§ **AUFGABE 1**
Wandle die Einträge ab der Zeile mit "Task: Click Import Files button" bis zum Ende der Einträge, beide Enden eingeschlossen, in eine nummerierte Liste ohne Leerzeilen um.

§ **ARTIKEL**
● ● ● ● ● ● ●

Dichter Nebel herrschte am Boden, als sich am 27. März 1977 auf Teneriffa die schwerste Luftfahrtkatastrophe mit der höchsten Opferzahl ohne eine direkte Beteiligung von Terroristen ereignete. Die hohe Zahl von 583 Toten kam dadurch zustande, dass erstmals zwei Großraumflugzeuge an einem Unglück beteiligt waren, zwei Maschinen vom Typ Boeing 747, dem damals größten Passagierjet.
Die beiden Jumbojets waren als Charterflüge unterwegs: KLM-Flug 4805 der niederländischen Fluggesellschaft KLM mit 235 Urlaubern an Bord und PanAm-Flug 1736 mit 396 amerikanischen Kreuzfahrtgästen. Beide Jets wollten starten. Doch da die Rollwege an jenem Frühlingssonntag von weiteren Flugzeugen blockiert waren, mussten die Maschinen den Weg über die Startbahn nehmen.
"Sie haben Freigabe zum Funkfeuer Papa"
Um 16.58 Uhr hatte der Tower den KLM-Jumbo angewiesen, bis zum Ende der Startbahn 12 zu rollen und dort zu wenden, wo die Crew die Startfreigabe abwarten sollte. Wenige Minuten später erhielt der PanAm-Jumbo die Aufforderung, ebenfalls die Startbahn zu benutzen, um über eine Querbahn die Piste 12 wieder zu verlassen und über ein freies Teilstücks des Taxiways zur Startposition zu rollen.

Während sich die PanAm-Maschine noch auf der Bahn 12 bewegte, betätigte bereits am Ende der Piste der Pilot Jacob Veldhuyzen van Zanten in der KLM-Boeing die Schubhebel - er glaubte, dass die Bahn frei sei und er starten könne. "KLM vier acht null fünf, Sie haben Freigabe zum Funkfeuer Papa", hieß es um 17.05 Uhr vom Tower. "Halten Sie Flughöhe neun null Rechtskurve nach dem Start. Weiterflug Richtung null vier null bis zum Radial drei zwei fünf von Las-Palmas-Drehfunkfeuer."

● ● ● ● ● ● ●

§ **AUFGABE 2**
Gib den Abschnitt des Artikels über das Unglück auf Teneriffa von "Dichter Nebel herrschte" bis "damals größten Passagierjet." einschließlich erneut wieder und setze dabei "Dunst" anstelle von "Nebel" ein.

● ● ● ● ● ● ●

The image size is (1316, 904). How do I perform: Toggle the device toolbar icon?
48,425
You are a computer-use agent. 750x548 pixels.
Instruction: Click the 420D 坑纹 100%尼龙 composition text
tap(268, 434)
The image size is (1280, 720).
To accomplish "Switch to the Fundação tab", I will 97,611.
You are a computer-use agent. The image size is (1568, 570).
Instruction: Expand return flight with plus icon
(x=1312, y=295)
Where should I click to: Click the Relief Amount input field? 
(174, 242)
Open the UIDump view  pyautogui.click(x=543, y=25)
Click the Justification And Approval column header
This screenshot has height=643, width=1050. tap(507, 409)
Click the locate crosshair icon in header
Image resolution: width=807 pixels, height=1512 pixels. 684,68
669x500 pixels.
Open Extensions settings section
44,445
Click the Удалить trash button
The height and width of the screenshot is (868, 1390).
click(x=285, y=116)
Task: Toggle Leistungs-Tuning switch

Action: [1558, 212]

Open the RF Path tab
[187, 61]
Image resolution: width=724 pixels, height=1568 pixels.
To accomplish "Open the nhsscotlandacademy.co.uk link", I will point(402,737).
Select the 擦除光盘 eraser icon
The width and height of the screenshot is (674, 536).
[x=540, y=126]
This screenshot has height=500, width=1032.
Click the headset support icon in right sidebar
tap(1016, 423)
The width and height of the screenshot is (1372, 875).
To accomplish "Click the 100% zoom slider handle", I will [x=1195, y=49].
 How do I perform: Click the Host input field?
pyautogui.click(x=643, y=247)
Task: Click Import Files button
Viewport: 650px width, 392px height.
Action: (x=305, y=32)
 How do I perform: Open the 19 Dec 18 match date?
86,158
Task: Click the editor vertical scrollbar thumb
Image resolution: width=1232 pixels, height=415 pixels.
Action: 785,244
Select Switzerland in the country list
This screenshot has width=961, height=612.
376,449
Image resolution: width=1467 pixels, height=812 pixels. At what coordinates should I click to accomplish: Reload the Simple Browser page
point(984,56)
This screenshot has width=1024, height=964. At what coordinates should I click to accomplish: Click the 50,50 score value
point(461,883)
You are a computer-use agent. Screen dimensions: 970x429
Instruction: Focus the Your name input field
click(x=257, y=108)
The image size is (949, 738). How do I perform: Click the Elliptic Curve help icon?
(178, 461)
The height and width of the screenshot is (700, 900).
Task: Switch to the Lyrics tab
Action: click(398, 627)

● ● ● ● ● ● ●

§ **VOLLSTÄNDIGE AUSGABE 1**
1. Task: Click Import Files button
2. Viewport: 650px width, 392px height.
3. Action: (x=305, y=32)
4.  How do I perform: Open the 19 Dec 18 match date?
5. 86,158
6. Task: Click the editor vertical scrollbar thumb
7. Image resolution: width=1232 pixels, height=415 pixels.
8. Action: 785,244
9. Select Switzerland in the country list
10. This screenshot has width=961, height=612.
11. 376,449
12. Image resolution: width=1467 pixels, height=812 pixels. At what coordinates should I click to accomplish: Reload the Simple Browser page
13. point(984,56)
14. This screenshot has width=1024, height=964. At what coordinates should I click to accomplish: Click the 50,50 score value
15. point(461,883)
16. You are a computer-use agent. Screen dimensions: 970x429
17. Instruction: Focus the Your name input field
18. click(x=257, y=108)
19. The image size is (949, 738). How do I perform: Click the Elliptic Curve help icon?
20. (178, 461)
21. The height and width of the screenshot is (700, 900).
22. Task: Switch to the Lyrics tab
23. Action: click(398, 627)

§ **VOLLSTÄNDIGE AUSGABE 2**
Dichter Dunst herrschte am Boden, als sich am 27. März 1977 auf Teneriffa die schwerste Luftfahrtkatastrophe mit der höchsten Opferzahl ohne eine direkte Beteiligung von Terroristen ereignete. Die hohe Zahl von 583 Toten kam dadurch zustande, dass erstmals zwei Großraumflugzeuge an einem Unglück beteiligt waren, zwei Maschinen vom Typ Boeing 747, dem damals größten Passagierjet.